3)パブリックアートやコミュニティアートの企画制作や運営


まちなか防災空地

新長田駒ヶ林町は、阪神淡路大震災以降空き家や空き地が増えている地区になります。それら放置されている空き家や空き地の一部を活用し、地域のコミュニティスペースとして改修しています。弊法人が制作に携わったのは3か所で、それらの広場にはすべて共有掲示板として黒板塗装を施しています。また、下町芸術祭などの期間には作品の屋外展示やパフォーマンスも実施し、3か所を往復し鑑賞者同士が交流することで生まれるリレーショナルアートも発表しています。制作の発想元はチリ生まれのアーティスト、建築家、写真家、映画製作者のアルフレド・ジャーの《生ましめんかな(栗原貞子と石巻市の子供たちに捧ぐ)》 を参考に、様々な行き交う人や住まう人の個人史の痕跡を残し他者に伝達することを目的とし、またそれらのメッセージや絵・記号は人為的に消すことはできず、自然発生的な雨によってのみ消すことが出来ます。人やまちの営みやコミュニケーションと、予測不可能な自然現象=社会と世界の関係を表しています。黒板塗装の四方は黄色のフレームによって囲まれており、描かれたコミュニケーションの痕跡を作品として定義しています。また、視認性の高い黄色を使用することで、非常時の緊急避難場所としての認識をしやすくしています。

 

まちなか防災空地とは:

神戸市では、防災性や住環境にさまざまな課題を抱える密集市街地において、安全・安心・快適なまちづくりを推進するため、火事や地震などの災害時に地域の防災活動の場となる『まちなか防災空地』の整備を進めています。

まちなか防災空地とは、密集市街地において火災などの延焼を防止するスペースを確保することを目的に、災害時は一時避難場所や消防活動用地、緊急車両の回転地などの防災活動の場として、平常時は広場・ポケットパークなどのコミュニティの場として利用する空地のことです。

 

制作:NPO法人芸法

協力:福祉事業型専攻科エコールKOBE、有限会社スタヂオカタリスト ほか

コマハマギャラリープロジェクト

2016年から現在まで毎年1度開催している、神戸新長田の駒ヶ林1丁目~5丁目の防潮堤に壁画を描くプロジェクト。

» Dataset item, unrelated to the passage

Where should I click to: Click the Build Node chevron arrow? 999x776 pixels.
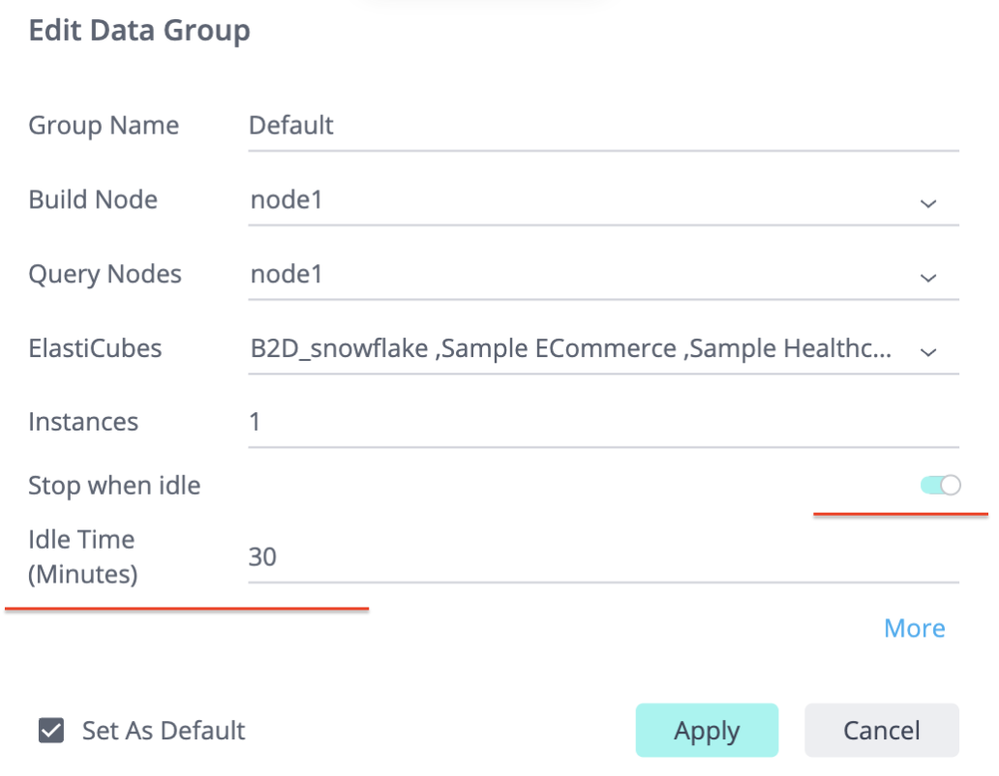[x=928, y=203]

駒ヶ林町(長田港)の防潮堤際はこれまで不法投棄や漁具の放置等の課題があり、近年自治会と漁業組合の協力により一部が解消されていました。それを契機に、再発を防止すること・全範囲に課題の解消を波及させることを目的とし、地域住民や学生・アーティスト参加による壁画を制作。また、長田港埋め立て後の地域住民の海離れもあり、「駒ヶ林まちづくり構想」の基本方針のひとつ「親しんできた浜辺の思い出を伝え、海が感じられるまち」の実現も目指しています。この場所を地域住民が浜への親しみや歴史に触れられる場へ転換していくことを第二の目的とし、そのための仕組みを壁画制作を通じておこなっています。

全部で約100マスの作品が防潮堤に描かれており、それらのマスはすべて額装の意匠を纏っています。額装と中身の絵はそれぞれどちらも異なる地域住民が描いたもので、額装は保護者、守るものの比喩として。中身は子どもの絵や個人性を比喩としており、まちづくりや自治の在り方や地域性を表しています(自助公助)。また、作品は定期的に塗り替えや補修も行っており、過去の名画を引用したシミュレーショニズムやアプロプリエーションのワークショップも開催しています。

 

主催:駒ヶ林まちづくり協議会

制作:NPO法人芸法

協力:福祉事業型専攻科エコールKOBE、有限会社スタヂオカタリスト、兵庫高校未来創造コース ほか



アドフラットアート展示

神戸新長田に2025年に開校予定の兵庫県県立総合衛生学院の仮囲いのデザインを、4名のアーティストに描いてもらいました。4枚とも原画を転写したものですが、オープン以降には原画が所内に展示される予定です。

大橋地下道アート展示

神戸市新長田にある大橋地下道を現代アートによって彩る展示です。1500㎜×12000㎜の巨大な作品を4枚掲示し、日常の風景に彩りを齎します。



大正筋シャッターアートプロジェクト

神戸市新長田の大正筋商店街のシャッターにアート作品を彩るプロジェクトです。毎年継続しており、既に25件程度にアート作品を施されています。

 

主催:大正筋商店街

企画制作:NPO法人芸法

ライブペイント

商業施設や行政施設、屋外でのイベントなど様々な場所でアーティストによる公開制作(ライブペイント)を行いました。実施後には、そのまま一定期間展示する場合もあります。



その他

神戸ビエンナーレの広報企画として作成したオブジェの屋外展示や元具体美術協会の向井修二さんの屋外展示制作サポート(兵庫県立美術館)など。